I gave you everything that I had, my heart, my soul and my attention
For you I gave all my savings – I pushed away my hobbies and family, not to mention
Every single morning I would leave you a heartfelt message that you would ignore
All these paragraphs and images that you store, but you send none back, what for?
Why do I have to constantly bug you to reply?
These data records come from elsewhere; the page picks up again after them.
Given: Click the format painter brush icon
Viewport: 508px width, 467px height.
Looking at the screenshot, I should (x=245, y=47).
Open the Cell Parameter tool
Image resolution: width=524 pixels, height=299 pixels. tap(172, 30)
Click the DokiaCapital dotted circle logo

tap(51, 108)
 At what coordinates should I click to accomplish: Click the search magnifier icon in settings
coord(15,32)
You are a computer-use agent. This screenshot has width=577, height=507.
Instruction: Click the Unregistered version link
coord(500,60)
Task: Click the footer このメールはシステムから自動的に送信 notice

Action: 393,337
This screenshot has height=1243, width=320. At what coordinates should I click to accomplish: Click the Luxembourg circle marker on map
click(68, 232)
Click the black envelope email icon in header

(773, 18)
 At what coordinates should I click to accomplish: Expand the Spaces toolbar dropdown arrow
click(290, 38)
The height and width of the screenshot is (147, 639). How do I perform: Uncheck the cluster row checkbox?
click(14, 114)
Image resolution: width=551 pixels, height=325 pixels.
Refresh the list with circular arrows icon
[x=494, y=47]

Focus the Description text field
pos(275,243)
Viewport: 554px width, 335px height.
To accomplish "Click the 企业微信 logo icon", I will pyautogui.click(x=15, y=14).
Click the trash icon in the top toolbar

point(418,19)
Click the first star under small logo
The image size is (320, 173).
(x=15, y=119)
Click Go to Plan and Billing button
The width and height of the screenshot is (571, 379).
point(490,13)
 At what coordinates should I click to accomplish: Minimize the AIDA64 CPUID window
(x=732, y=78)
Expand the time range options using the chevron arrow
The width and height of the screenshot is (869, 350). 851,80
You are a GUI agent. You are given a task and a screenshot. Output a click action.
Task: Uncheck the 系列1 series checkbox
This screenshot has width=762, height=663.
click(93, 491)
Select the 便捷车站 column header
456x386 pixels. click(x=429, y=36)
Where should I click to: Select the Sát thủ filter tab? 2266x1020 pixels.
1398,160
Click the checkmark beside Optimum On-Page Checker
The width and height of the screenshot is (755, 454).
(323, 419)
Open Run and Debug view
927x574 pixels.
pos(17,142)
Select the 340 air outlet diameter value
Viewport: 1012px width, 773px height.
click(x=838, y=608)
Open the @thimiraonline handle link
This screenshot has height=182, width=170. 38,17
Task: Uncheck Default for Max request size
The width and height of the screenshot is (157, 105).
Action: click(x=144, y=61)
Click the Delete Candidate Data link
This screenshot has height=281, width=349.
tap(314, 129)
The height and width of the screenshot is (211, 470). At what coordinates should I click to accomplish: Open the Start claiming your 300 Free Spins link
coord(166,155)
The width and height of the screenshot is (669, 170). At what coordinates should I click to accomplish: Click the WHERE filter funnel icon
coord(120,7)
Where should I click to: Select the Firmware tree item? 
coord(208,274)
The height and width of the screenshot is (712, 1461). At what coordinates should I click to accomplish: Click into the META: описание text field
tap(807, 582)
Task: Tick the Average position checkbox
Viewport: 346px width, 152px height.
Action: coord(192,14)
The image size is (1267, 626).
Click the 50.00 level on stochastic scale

Only to find a half-assed response that makes me sigh
In the beginning it was bearable, but progressively grew worse
I now open the curtains with a depressed mind set, knowing that my messages are meaningless and inside it hurts.
I changed almost completely just to fit your ideal
What was once a ‘big man’ is now a ruined boy waiting for his heart to heal
I wonder what it’s like for someone to put 100% effort into me
I don’t know… Why don’t you tell me? How does it feel?
Well done, you made a big man cry
Who would have guessed that a little girl would drain my soul dry
I would spend countless days at school in silence wondering why I’m down
A void within me was starting to form due to the lack of effort I received, but I didn’t make a sound
Looks like the phrase “Die in silence” had a more literal meaning
But I still endured it all, and my love for you kept gleaming
They say in relationships there is trial and error
At first I didn’t believe that, but it seems this was my trial and you were the error
I was the victim and you were the terror
You were the shadow, and I was the torch-bearer
I remember when we first got together, I didn’t think life could get any better
Now I see things from a different view, and they could have definitely been fairer
I hope you now understand why I’m usually not in the mood
Regardless of all the times you said it, I still don’t think I’m your perfect dude
Not even the sharpest tools could bottle up this pain
But it’s too late now, my arm is leaking from the vein
Hopefully this will erase your stain
Metaphorically speaking – I shouldn’t have sheltered you from the cold, harsh rain.